• _Problem_
Once the line with "The height and width of the screenshot is (760, 1481)." is found in the entries below, repeat it and each following line exactly, up to and including the line with "Given: Select the deepseek-r1:7b". Add no other lines.

• _Material shown_
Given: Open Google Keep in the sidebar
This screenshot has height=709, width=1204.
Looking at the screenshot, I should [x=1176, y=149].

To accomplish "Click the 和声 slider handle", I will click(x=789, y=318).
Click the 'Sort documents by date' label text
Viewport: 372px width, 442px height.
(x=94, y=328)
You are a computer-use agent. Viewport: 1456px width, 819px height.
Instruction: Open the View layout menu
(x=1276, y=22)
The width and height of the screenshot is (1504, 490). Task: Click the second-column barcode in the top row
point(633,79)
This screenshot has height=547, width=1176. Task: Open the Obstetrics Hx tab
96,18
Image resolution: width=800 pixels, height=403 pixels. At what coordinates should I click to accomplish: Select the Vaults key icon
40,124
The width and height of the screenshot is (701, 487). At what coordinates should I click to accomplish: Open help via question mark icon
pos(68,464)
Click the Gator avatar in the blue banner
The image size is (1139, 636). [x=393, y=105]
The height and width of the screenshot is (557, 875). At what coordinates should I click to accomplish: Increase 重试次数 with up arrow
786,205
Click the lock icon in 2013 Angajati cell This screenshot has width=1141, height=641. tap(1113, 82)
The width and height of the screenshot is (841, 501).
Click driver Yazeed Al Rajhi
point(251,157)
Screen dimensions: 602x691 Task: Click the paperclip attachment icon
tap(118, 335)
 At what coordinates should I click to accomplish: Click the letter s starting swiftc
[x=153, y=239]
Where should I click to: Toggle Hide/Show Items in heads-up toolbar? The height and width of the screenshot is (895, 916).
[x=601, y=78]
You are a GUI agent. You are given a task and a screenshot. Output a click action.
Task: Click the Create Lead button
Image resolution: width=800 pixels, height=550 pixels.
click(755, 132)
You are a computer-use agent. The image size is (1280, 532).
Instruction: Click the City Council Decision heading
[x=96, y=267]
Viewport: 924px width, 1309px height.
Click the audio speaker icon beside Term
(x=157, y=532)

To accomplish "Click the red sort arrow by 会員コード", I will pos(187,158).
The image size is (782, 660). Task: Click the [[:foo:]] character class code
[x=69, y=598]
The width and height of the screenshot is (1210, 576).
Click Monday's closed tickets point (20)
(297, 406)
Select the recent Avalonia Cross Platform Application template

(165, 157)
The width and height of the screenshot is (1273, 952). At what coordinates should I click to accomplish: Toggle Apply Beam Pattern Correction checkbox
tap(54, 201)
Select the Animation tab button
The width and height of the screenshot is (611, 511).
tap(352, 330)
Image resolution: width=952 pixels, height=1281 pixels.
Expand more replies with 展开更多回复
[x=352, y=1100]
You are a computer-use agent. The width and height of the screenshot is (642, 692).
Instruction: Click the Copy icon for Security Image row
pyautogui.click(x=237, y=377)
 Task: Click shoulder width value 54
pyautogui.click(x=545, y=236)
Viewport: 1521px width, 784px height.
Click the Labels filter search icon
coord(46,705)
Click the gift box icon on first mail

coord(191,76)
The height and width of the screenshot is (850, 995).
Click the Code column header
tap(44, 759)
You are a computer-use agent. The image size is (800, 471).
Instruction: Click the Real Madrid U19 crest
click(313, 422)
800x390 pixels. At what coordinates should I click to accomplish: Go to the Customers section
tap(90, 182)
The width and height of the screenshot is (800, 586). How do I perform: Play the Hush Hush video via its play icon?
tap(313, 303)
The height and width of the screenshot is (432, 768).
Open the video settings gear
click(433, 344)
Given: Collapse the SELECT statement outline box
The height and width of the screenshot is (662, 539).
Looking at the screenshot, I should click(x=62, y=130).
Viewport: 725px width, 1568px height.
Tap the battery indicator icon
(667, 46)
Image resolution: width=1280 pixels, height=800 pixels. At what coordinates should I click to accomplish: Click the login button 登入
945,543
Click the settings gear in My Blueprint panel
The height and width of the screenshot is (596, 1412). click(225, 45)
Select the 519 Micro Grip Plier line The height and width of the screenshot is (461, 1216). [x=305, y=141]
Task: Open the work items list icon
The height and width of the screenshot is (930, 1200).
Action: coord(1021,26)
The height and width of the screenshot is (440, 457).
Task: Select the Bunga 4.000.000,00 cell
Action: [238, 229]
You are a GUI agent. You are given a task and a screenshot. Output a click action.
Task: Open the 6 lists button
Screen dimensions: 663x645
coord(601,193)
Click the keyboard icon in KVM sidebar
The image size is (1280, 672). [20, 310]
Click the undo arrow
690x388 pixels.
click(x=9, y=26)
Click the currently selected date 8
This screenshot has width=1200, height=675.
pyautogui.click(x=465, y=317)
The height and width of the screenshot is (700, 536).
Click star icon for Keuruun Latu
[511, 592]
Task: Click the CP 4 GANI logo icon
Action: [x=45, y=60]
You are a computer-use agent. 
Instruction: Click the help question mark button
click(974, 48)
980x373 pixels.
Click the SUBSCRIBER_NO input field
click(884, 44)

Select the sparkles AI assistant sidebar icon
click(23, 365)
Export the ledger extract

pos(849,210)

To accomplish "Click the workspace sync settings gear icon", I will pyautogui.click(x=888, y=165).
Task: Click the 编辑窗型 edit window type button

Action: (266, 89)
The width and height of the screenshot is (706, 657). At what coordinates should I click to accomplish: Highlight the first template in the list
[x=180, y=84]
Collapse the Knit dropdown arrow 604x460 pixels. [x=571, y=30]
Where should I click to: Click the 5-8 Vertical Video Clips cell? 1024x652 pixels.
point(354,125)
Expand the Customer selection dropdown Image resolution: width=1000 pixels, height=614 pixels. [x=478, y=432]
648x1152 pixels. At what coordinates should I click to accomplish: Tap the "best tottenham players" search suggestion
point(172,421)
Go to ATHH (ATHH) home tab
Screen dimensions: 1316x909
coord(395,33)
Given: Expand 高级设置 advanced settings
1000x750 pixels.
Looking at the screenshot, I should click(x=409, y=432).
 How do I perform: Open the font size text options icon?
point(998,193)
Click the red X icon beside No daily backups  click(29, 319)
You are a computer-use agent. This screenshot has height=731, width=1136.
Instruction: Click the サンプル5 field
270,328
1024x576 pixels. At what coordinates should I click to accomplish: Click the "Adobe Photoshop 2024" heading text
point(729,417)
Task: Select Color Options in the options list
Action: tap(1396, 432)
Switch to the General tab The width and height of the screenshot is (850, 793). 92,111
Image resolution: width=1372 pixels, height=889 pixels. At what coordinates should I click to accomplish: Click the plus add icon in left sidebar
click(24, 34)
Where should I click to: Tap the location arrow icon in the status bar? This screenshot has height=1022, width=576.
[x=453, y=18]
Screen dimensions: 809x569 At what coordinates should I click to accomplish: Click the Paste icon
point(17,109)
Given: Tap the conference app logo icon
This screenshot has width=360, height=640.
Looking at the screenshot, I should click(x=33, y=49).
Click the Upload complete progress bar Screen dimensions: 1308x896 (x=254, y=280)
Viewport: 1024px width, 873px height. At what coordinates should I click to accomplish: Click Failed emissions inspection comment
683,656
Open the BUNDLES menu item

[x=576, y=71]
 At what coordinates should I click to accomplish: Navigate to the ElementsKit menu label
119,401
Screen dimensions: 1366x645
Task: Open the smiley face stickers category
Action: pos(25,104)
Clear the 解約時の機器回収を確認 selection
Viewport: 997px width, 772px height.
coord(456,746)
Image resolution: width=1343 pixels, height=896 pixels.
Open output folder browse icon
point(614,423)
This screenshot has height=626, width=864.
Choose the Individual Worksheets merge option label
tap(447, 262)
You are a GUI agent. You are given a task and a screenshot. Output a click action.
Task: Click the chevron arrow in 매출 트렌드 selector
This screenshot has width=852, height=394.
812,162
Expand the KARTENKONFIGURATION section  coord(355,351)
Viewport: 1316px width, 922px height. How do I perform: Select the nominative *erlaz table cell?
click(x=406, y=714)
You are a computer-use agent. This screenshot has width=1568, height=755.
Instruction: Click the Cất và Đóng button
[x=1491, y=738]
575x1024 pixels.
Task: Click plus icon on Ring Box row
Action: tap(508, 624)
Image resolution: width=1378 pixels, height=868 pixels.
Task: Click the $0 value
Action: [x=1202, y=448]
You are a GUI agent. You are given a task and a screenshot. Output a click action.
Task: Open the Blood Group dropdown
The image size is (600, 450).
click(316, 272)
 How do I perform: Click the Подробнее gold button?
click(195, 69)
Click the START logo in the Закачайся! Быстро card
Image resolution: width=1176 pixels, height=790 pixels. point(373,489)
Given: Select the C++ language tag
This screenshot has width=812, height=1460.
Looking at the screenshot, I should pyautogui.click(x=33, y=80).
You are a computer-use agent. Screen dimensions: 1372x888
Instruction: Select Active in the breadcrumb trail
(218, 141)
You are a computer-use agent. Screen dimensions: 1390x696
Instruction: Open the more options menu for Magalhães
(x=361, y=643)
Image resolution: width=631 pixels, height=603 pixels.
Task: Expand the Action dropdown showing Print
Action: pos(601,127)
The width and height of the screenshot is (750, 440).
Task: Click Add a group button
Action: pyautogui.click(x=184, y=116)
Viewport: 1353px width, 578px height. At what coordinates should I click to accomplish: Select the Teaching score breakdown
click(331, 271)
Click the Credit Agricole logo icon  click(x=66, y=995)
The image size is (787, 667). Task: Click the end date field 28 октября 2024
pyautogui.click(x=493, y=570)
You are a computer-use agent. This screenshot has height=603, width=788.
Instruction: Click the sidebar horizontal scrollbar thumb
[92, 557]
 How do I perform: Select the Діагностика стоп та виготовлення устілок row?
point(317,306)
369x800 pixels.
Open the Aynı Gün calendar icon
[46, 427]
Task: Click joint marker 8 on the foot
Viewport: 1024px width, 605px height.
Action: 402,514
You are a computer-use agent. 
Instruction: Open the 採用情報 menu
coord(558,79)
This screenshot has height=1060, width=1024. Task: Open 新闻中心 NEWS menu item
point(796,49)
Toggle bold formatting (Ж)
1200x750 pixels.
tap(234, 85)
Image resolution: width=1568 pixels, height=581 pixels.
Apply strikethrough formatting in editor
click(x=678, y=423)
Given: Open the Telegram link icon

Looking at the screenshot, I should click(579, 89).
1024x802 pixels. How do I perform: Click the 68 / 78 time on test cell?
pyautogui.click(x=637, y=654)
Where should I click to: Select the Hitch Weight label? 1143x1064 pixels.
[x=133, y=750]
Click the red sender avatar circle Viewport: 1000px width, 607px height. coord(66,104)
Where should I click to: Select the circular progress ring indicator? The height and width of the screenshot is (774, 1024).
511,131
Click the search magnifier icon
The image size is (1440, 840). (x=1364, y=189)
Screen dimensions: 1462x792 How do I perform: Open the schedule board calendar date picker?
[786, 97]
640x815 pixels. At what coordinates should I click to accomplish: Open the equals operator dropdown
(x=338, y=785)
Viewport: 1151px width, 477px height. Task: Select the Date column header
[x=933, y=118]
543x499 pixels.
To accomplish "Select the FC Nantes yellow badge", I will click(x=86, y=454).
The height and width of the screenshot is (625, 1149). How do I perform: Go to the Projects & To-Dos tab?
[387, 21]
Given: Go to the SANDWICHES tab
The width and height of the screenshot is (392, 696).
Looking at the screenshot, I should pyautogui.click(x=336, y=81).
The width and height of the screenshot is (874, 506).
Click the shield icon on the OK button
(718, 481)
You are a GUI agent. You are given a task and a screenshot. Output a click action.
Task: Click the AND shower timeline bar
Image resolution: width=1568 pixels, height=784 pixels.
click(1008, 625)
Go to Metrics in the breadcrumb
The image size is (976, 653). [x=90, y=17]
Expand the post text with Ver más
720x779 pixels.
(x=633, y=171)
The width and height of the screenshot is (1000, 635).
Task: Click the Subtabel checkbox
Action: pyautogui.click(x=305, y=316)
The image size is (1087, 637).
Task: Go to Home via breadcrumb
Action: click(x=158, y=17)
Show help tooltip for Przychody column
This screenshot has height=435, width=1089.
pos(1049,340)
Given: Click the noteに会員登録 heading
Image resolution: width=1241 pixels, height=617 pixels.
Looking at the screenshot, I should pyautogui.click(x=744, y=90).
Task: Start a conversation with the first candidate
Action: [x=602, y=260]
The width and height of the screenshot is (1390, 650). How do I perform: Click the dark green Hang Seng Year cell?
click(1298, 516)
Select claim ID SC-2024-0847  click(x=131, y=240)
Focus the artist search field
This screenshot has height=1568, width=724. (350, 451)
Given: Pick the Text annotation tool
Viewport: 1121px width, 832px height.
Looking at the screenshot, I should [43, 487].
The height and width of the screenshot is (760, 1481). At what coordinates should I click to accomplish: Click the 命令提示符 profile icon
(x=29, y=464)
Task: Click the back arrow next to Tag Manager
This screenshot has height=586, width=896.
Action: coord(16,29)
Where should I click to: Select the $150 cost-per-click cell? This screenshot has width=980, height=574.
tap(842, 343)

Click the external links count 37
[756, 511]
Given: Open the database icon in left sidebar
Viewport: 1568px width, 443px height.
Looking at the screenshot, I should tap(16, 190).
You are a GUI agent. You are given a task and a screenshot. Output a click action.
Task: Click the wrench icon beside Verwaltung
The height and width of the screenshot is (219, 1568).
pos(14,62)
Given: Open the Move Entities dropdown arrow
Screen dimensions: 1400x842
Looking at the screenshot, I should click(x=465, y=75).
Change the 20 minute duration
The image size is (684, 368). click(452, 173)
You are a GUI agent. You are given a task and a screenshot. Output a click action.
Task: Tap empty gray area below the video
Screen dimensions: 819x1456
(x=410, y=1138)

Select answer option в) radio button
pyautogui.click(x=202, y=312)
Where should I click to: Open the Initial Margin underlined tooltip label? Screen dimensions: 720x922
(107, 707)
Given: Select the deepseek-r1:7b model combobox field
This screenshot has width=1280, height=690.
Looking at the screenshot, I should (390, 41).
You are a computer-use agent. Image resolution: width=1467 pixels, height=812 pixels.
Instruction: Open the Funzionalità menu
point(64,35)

• _Response area_
The height and width of the screenshot is (760, 1481). At what coordinates should I click to accomplish: Click the 命令提示符 profile icon
(x=29, y=464)
Task: Click the back arrow next to Tag Manager
This screenshot has height=586, width=896.
Action: coord(16,29)
Where should I click to: Select the $150 cost-per-click cell? This screenshot has width=980, height=574.
tap(842, 343)

Click the external links count 37
[756, 511]
Given: Open the database icon in left sidebar
Viewport: 1568px width, 443px height.
Looking at the screenshot, I should tap(16, 190).
You are a GUI agent. You are given a task and a screenshot. Output a click action.
Task: Click the wrench icon beside Verwaltung
The height and width of the screenshot is (219, 1568).
pos(14,62)
Given: Open the Move Entities dropdown arrow
Screen dimensions: 1400x842
Looking at the screenshot, I should click(x=465, y=75).
Change the 20 minute duration
The image size is (684, 368). click(452, 173)
You are a GUI agent. You are given a task and a screenshot. Output a click action.
Task: Tap empty gray area below the video
Screen dimensions: 819x1456
(x=410, y=1138)

Select answer option в) radio button
pyautogui.click(x=202, y=312)
Where should I click to: Open the Initial Margin underlined tooltip label? Screen dimensions: 720x922
(107, 707)
Given: Select the deepseek-r1:7b model combobox field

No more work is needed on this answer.